:: What to do ::
Among the lines below, a stretch begins at the one with "[万卷国学] (28, 13)" and ends at the one with "欢天喜地 (17, 1000)". Repeat that stretch exactly, ends included.

---

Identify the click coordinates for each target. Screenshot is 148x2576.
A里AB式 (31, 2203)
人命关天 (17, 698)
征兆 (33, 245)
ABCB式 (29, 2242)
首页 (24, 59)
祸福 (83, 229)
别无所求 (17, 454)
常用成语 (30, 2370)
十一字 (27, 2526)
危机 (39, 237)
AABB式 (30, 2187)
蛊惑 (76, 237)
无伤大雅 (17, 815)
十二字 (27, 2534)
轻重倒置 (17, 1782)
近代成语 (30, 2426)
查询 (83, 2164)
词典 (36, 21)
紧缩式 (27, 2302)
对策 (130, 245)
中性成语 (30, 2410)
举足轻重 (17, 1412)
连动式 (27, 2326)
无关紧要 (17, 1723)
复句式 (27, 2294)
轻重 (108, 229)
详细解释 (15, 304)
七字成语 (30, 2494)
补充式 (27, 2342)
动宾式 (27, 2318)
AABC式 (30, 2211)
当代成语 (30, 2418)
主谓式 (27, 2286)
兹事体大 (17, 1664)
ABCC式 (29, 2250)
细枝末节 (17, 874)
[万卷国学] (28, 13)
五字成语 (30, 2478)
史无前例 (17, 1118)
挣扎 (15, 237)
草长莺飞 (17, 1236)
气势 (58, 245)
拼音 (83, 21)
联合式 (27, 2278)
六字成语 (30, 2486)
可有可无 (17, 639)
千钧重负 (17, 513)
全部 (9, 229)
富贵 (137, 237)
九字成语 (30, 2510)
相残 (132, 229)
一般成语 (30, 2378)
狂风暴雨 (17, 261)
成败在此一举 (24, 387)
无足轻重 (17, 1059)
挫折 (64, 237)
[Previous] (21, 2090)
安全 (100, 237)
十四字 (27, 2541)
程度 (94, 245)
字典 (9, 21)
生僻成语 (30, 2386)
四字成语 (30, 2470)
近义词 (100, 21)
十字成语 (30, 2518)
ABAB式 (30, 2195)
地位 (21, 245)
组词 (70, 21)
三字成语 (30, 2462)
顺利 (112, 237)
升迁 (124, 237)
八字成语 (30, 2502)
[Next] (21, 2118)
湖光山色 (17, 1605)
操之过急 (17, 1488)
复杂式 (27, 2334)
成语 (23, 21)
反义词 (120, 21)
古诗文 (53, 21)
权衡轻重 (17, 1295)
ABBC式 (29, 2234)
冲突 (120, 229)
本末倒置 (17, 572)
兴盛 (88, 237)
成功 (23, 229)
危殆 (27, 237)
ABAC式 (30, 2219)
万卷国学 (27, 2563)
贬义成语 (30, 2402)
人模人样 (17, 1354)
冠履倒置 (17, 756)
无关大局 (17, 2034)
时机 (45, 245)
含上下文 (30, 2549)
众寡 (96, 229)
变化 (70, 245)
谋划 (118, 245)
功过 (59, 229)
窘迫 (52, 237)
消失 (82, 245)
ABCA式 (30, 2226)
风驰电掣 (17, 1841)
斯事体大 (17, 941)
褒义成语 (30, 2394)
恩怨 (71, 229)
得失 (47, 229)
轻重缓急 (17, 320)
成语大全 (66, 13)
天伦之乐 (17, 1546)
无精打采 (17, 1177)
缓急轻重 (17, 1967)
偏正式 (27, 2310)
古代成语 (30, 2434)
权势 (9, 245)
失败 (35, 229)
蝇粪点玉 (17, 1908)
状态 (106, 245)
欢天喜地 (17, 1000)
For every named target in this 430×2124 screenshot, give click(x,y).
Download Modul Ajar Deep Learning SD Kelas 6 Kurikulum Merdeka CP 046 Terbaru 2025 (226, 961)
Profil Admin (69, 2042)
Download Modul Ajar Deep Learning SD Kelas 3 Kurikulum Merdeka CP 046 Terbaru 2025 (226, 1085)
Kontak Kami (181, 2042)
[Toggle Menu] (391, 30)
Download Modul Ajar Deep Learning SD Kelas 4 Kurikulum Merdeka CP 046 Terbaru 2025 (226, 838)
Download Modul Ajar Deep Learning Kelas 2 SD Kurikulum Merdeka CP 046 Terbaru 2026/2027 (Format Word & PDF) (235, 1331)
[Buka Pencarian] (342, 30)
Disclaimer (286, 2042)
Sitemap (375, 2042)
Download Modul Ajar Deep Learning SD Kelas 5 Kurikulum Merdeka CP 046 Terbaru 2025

---

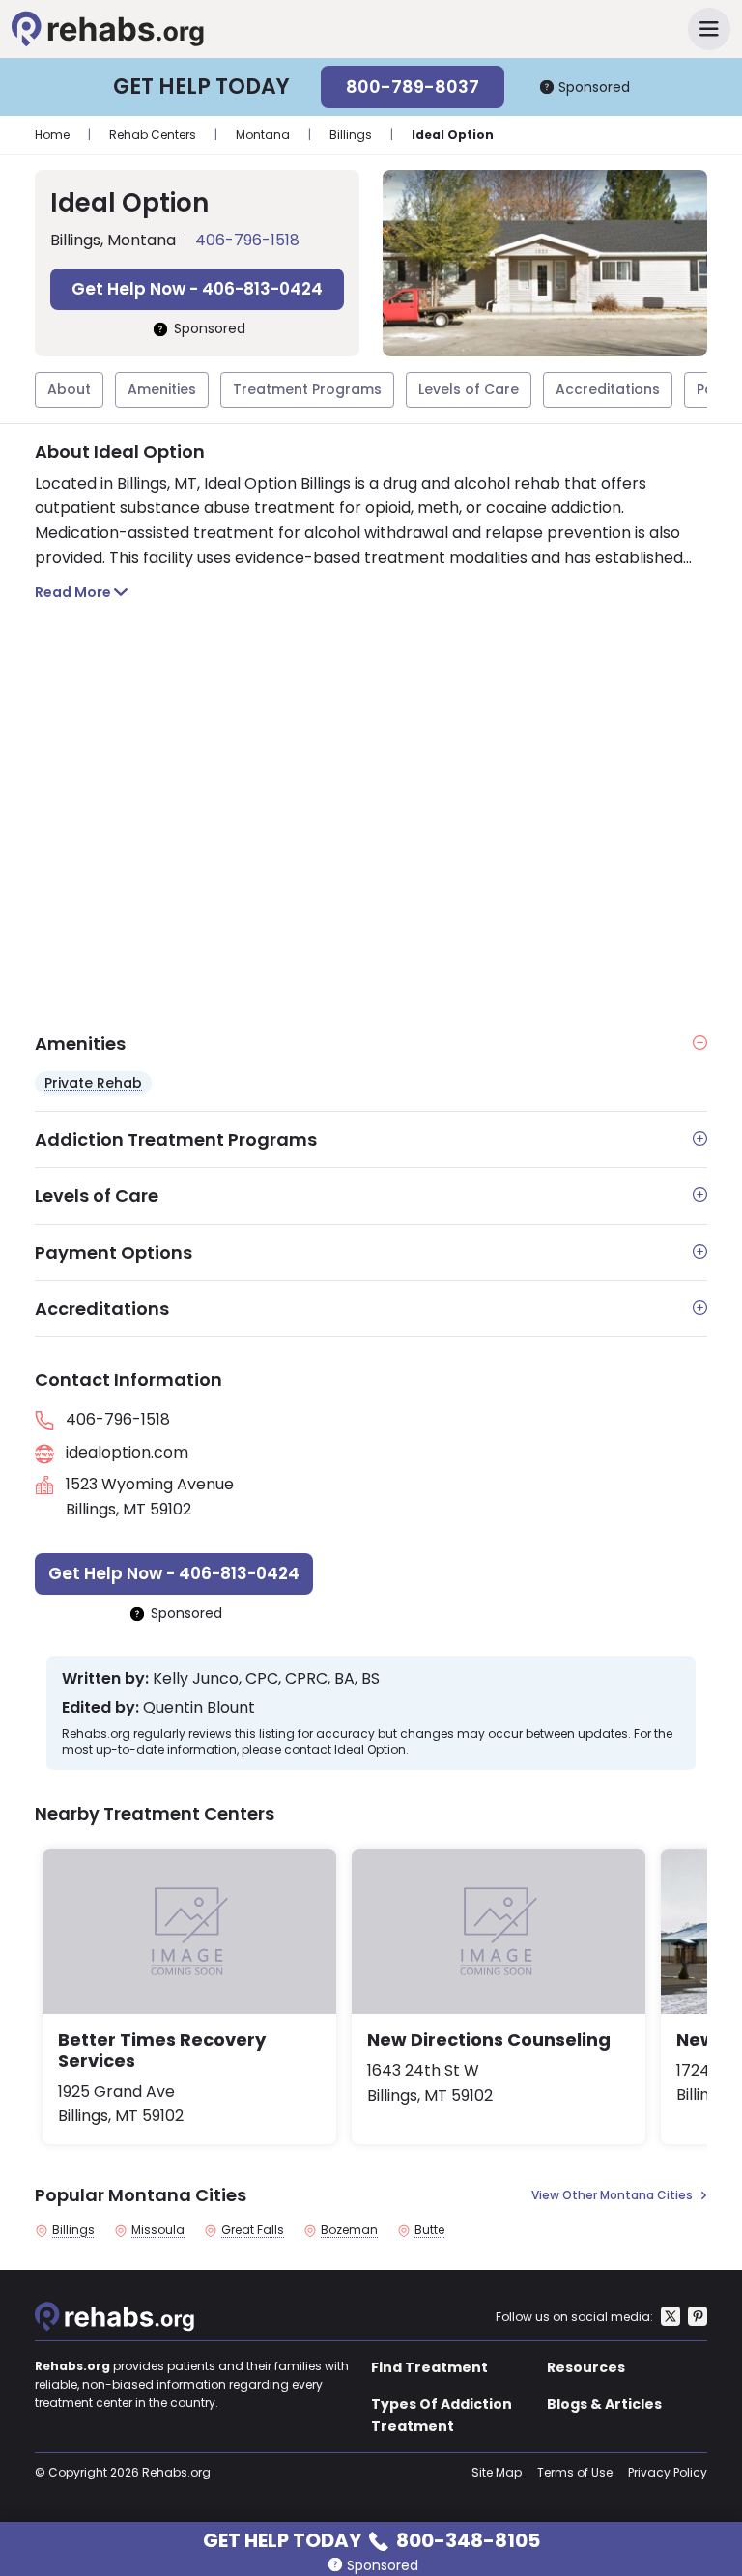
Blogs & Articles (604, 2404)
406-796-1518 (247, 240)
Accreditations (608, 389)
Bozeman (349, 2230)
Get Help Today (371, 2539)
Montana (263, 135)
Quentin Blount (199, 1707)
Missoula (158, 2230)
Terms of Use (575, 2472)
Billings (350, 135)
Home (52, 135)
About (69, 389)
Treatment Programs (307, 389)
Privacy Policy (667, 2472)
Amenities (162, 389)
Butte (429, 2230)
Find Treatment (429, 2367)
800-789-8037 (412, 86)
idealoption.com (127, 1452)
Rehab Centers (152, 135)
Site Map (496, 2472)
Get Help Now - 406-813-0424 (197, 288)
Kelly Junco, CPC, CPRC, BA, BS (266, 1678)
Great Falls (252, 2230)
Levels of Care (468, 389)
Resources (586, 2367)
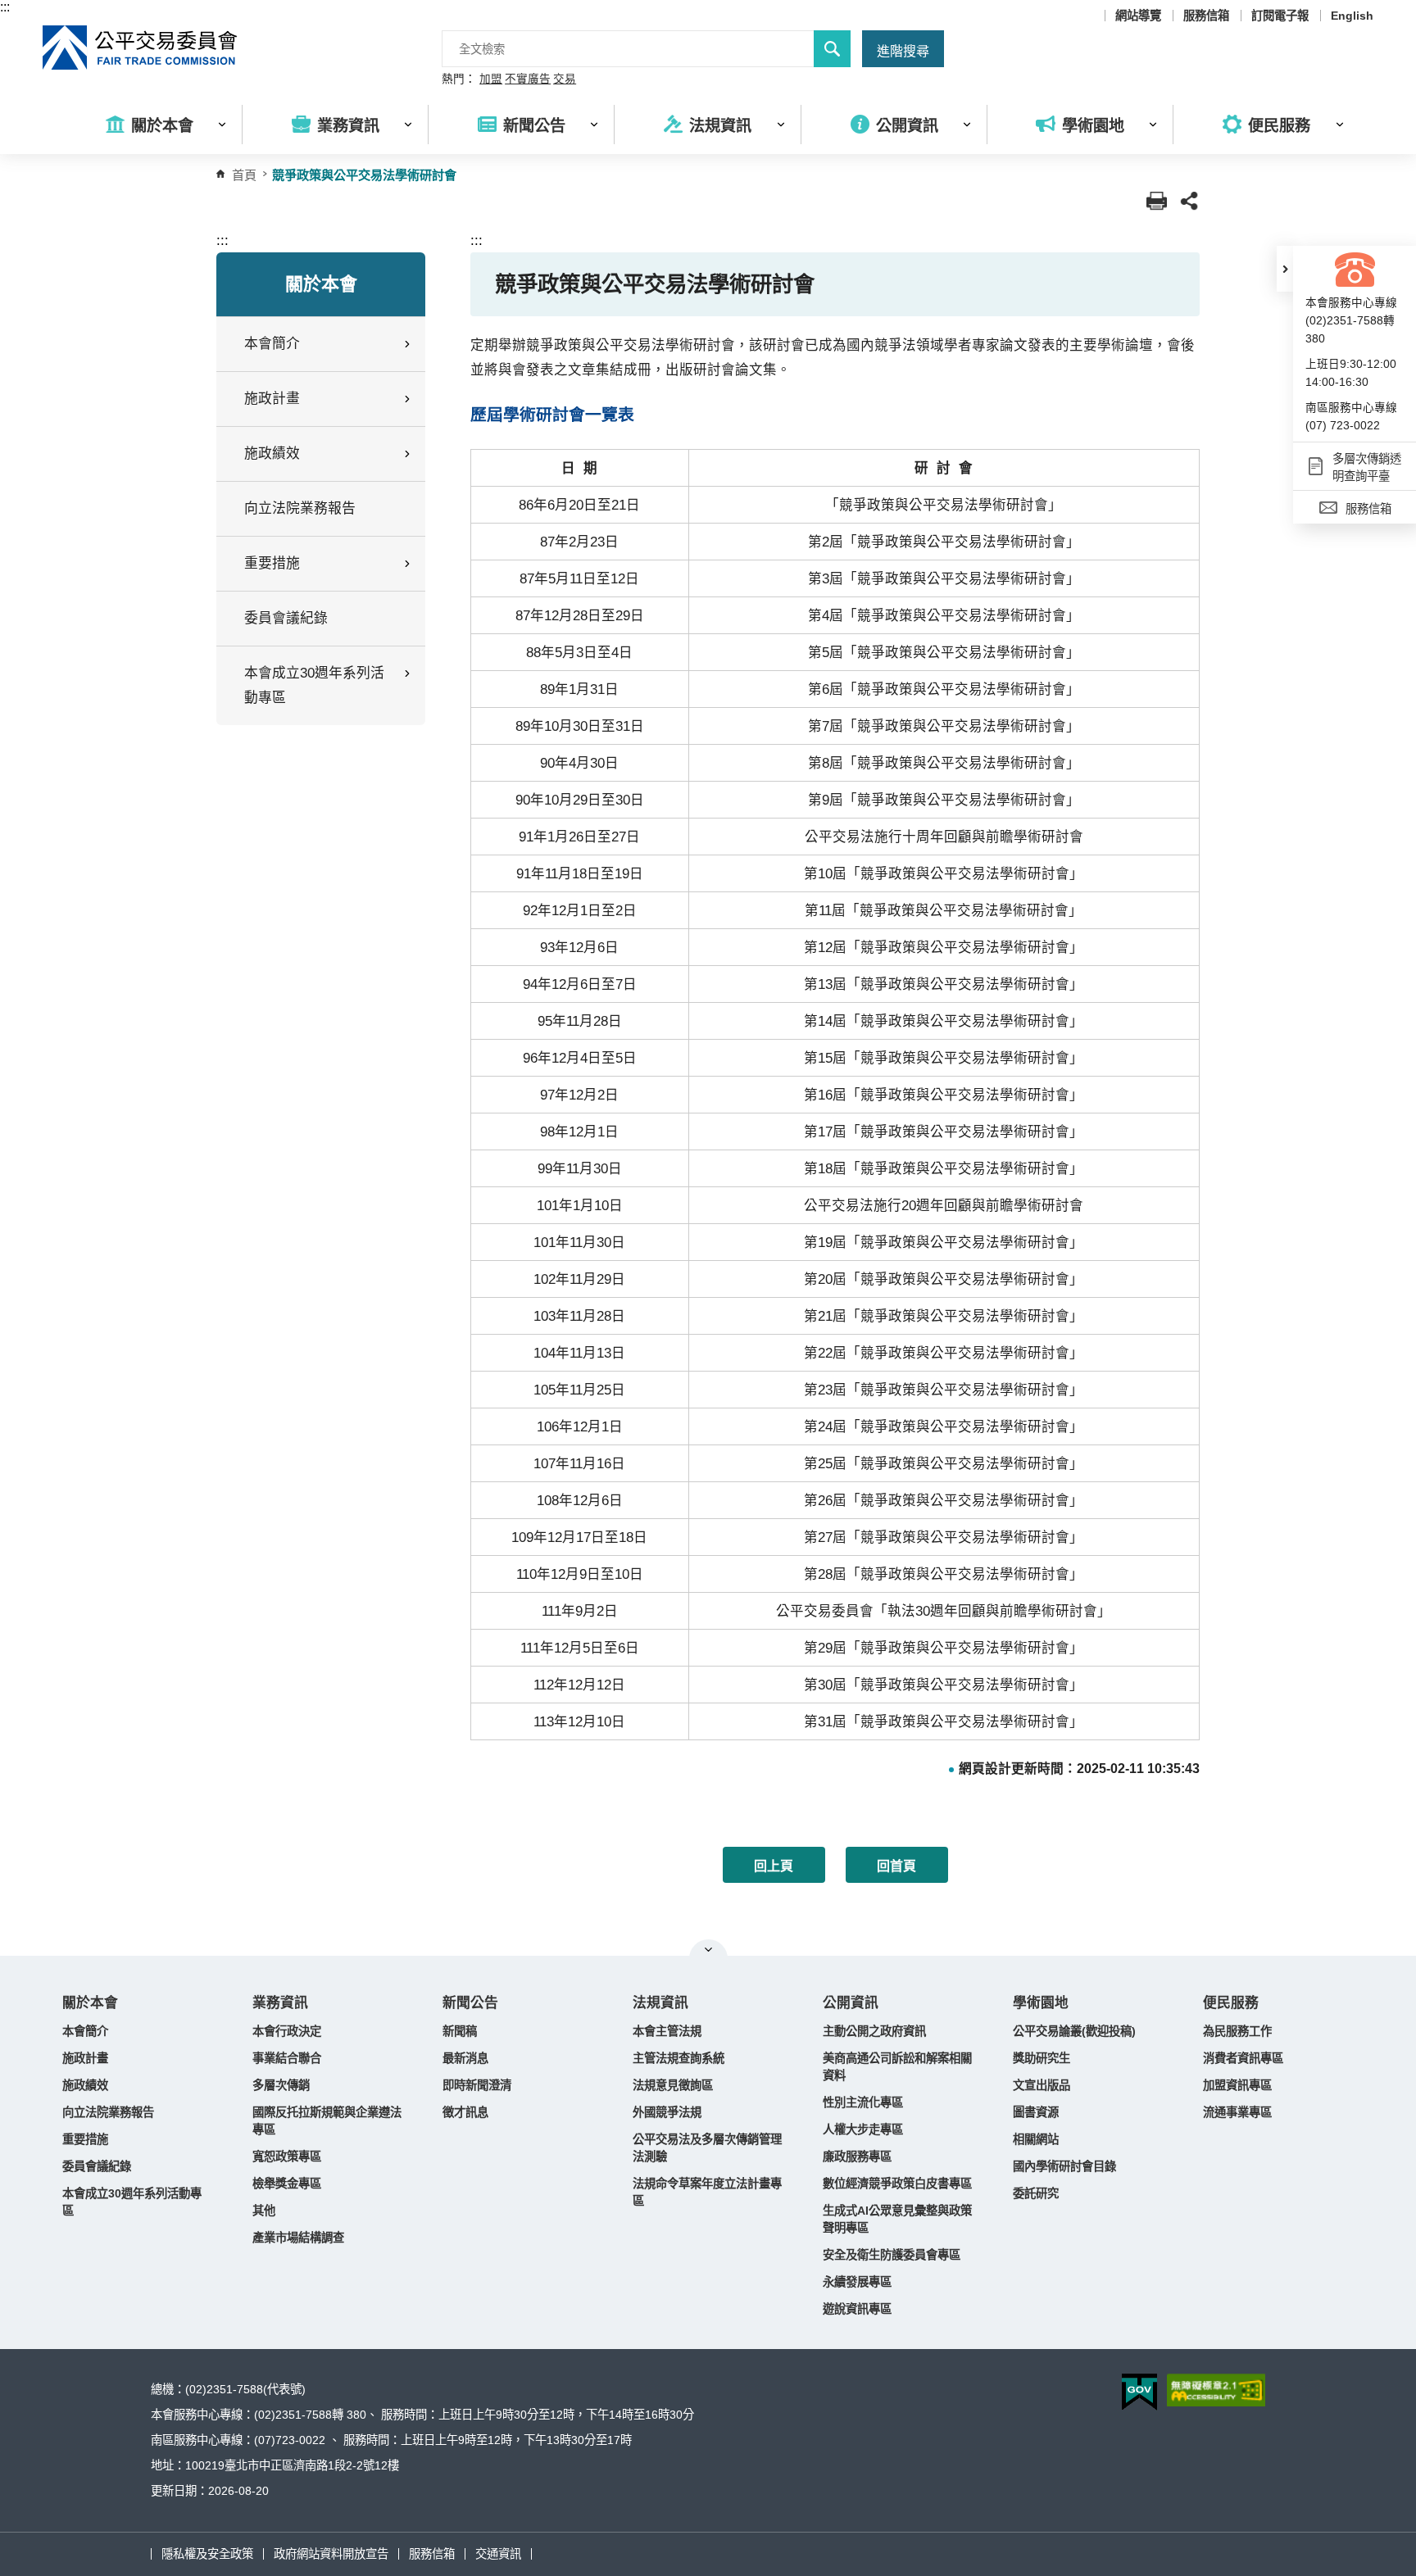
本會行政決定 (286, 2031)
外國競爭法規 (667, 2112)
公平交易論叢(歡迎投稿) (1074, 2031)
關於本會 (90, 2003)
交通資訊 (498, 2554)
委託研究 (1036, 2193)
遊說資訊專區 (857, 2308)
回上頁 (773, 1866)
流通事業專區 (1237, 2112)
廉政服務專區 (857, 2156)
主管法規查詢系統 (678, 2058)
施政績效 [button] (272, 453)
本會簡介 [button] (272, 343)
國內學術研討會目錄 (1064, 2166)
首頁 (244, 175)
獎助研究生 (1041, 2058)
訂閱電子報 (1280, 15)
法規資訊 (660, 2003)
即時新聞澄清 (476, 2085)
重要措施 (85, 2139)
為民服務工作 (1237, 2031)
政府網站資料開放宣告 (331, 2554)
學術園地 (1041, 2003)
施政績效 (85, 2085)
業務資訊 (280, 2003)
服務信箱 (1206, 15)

---

:: Exercise answer ::
[万卷国学] (28, 13)
五字成语 (30, 2478)
史无前例 (17, 1118)
挣扎 (15, 237)
草长莺飞 (17, 1236)
气势 (58, 245)
拼音 (83, 21)
联合式 (27, 2278)
六字成语 (30, 2486)
可有可无 (17, 639)
千钧重负 (17, 513)
全部 (9, 229)
富贵 (137, 237)
九字成语 (30, 2510)
相残 (132, 229)
一般成语 (30, 2378)
狂风暴雨 (17, 261)
成败在此一举 (24, 387)
无足轻重 (17, 1059)
挫折 (64, 237)
[Previous] (21, 2090)
安全 (100, 237)
十四字 (27, 2541)
程度 (94, 245)
字典 (9, 21)
生僻成语 (30, 2386)
四字成语 (30, 2470)
近义词 (100, 21)
十字成语 (30, 2518)
ABAB式 (30, 2195)
地位 (21, 245)
组词 (70, 21)
三字成语 (30, 2462)
顺利 (112, 237)
升迁 (124, 237)
八字成语 (30, 2502)
[Next] (21, 2118)
湖光山色 (17, 1605)
操之过急 (17, 1488)
复杂式 (27, 2334)
成语 (23, 21)
反义词 (120, 21)
古诗文 (53, 21)
权衡轻重 (17, 1295)
ABBC式 (29, 2234)
冲突 (120, 229)
本末倒置 (17, 572)
兴盛 (88, 237)
成功 (23, 229)
危殆 (27, 237)
ABAC式 (30, 2219)
万卷国学 (27, 2563)
贬义成语 (30, 2402)
人模人样 (17, 1354)
冠履倒置 (17, 756)
无关大局 (17, 2034)
时机 (45, 245)
含上下文 (30, 2549)
众寡 (96, 229)
变化 (70, 245)
谋划 (118, 245)
功过 (59, 229)
窘迫 (52, 237)
消失 (82, 245)
ABCA式 (30, 2226)
风驰电掣 (17, 1841)
斯事体大 (17, 941)
褒义成语 (30, 2394)
恩怨 (71, 229)
得失 (47, 229)
轻重缓急 (17, 320)
成语大全 (66, 13)
天伦之乐 (17, 1546)
无精打采 (17, 1177)
缓急轻重 (17, 1967)
偏正式 (27, 2310)
古代成语 (30, 2434)
权势 (9, 245)
失败 (35, 229)
蝇粪点玉 (17, 1908)
状态 (106, 245)
欢天喜地 (17, 1000)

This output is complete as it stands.